A less applicable set of experimental manipulations or observational studies are those that involve canopy removal, in most cases through clearcutting thinning or observations in natural gaps. Most clearcutting or gap studies have shown a slowing in decomposition rates, instead of what might be expected by increasing incident precipitation. The problem in applying canopy removal experiments to possible effects of interception is that other environmental variables also change, such as soil temperature, effects of direct radiation on drying or snowmelt, lower relative humidity, and UV radiation.

However, the outlook for demonstrating the role of interception quantity on litter decomposition is good with proper experimental design. One such design would be to use both irrigation and throughfall exclusion roofs at realistic rates of reduction in throughfall, and augmentation to simulate precipitation above the canopy.

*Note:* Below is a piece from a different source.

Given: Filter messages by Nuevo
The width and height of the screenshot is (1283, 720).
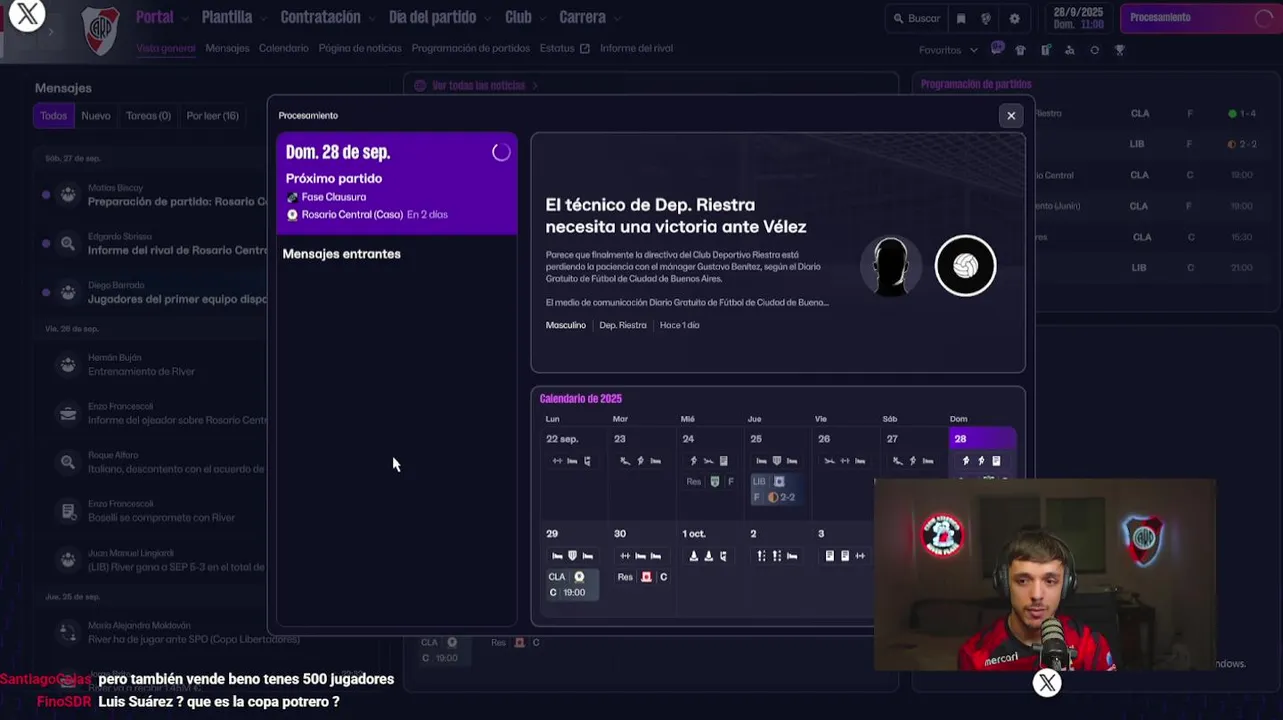Looking at the screenshot, I should coord(96,116).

11.4.2 Possible Effects of the Chemistry of Throughfall on Litter Decomposition

The most definite effects of throughfall chemistry on litter biogeochemistry are to increase the immobilization of N, P and, in the least one case Ca, in litter during the early stages. The two studies that directly address the effects of throughfall on litter decomposition showed that simulated throughfall containing inorganic nutrients increased the uptake of N and P and the subsequent rates of net mineralization. But the only the study with decomposition of rye litter showed that simulated throughfall increase rates of decomposition and the increase was small (Beare et al. 1989).

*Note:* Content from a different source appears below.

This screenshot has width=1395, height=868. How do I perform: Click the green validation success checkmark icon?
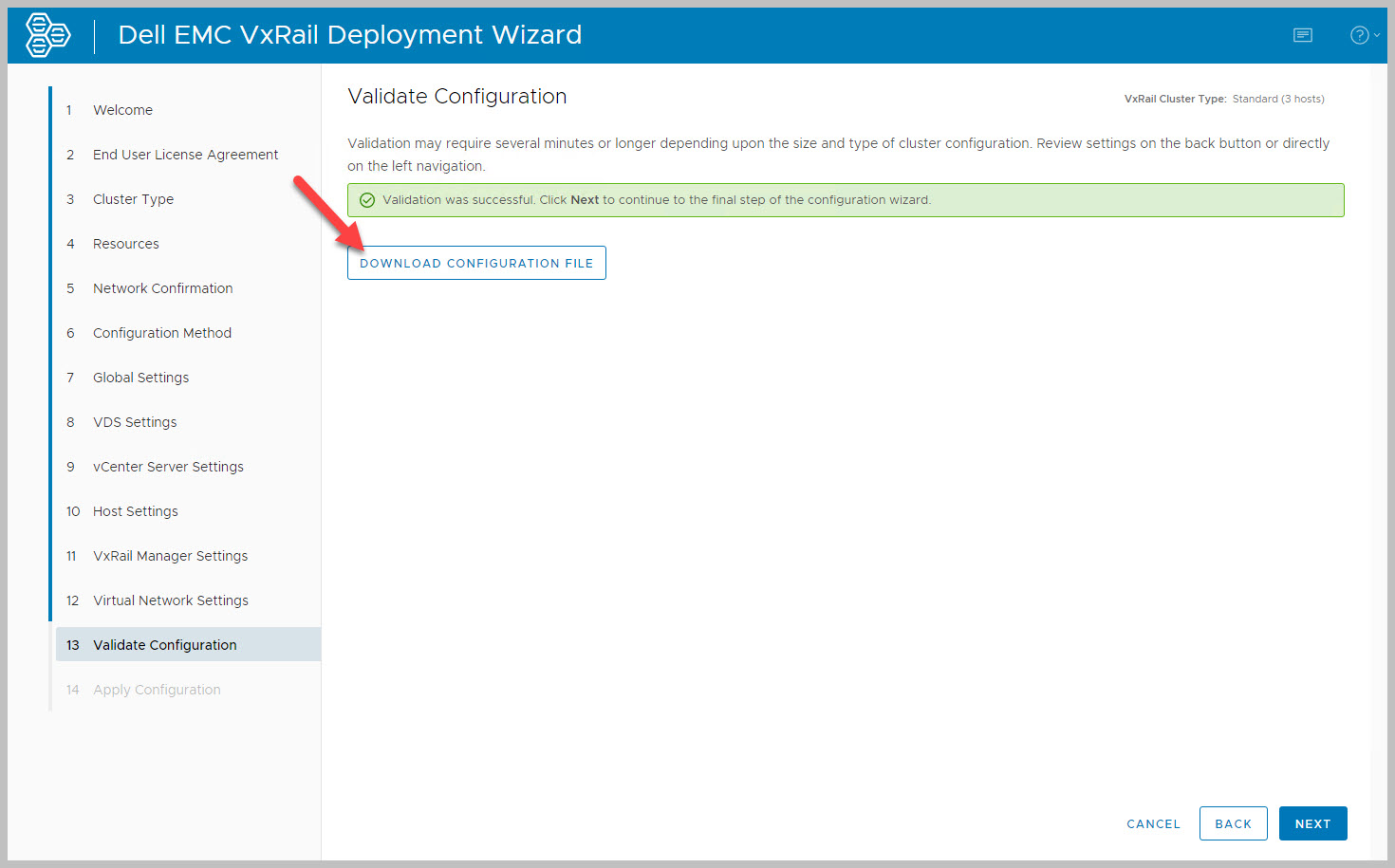tap(367, 200)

Many other studies that have not been aimed at evaluating the effects of throughfall have been done on the effect of fertilization with N and/or P. Some have shown that addition of N accelerated the early phases of decomposition, but others have not. The addition of N in fertilization experiments has been shown to slow the rates of decomposition in the later stages, probably by inhibiting the activity of lignin-degrading enzymes. But, the fertilization experiments do show increased net immobilization in N (and P when used) in the early stages and eventually higher rates of mineralization. The extension of the many fertilization experiments to nutrients in throughfall can only be speculative but they suggest that addition of N in throughfall might accelerate litter decomposition in the early stages but might tend to inhibit lignin degradation. Throughfall also contains labile organic N and P sources that may be rapidly decomposed and taken up in litter and these are present in comparable concentrations to those of inorganic N and P. However, one important qualification to the possible effects of inorganic N in throughfall is that there are often higher concentrations in precipitation above the canopy in regions affected by atmospheric N deposition.

There is an extremely diverse array of organic substances in throughfall that could hypothetically cause priming effects (see earlier discussion) or even inhibitory effects (e.g., polyphenols). However, these substances are also present in freshly senesced litter and maybe in higher concentration in the solid litter itself. Humic substances in throughfall decompose slowly but do not appear to inhibit decomposition of litter. However, experiments using realistic concentrations characteristic of throughfall appear to be lacking. A suggested experimental design in the field would be similar to the throughfall exclusion/ supplementation design in the previous section, and utilize irrigation with isolated fractions of actual throughfall (inorganic and organic).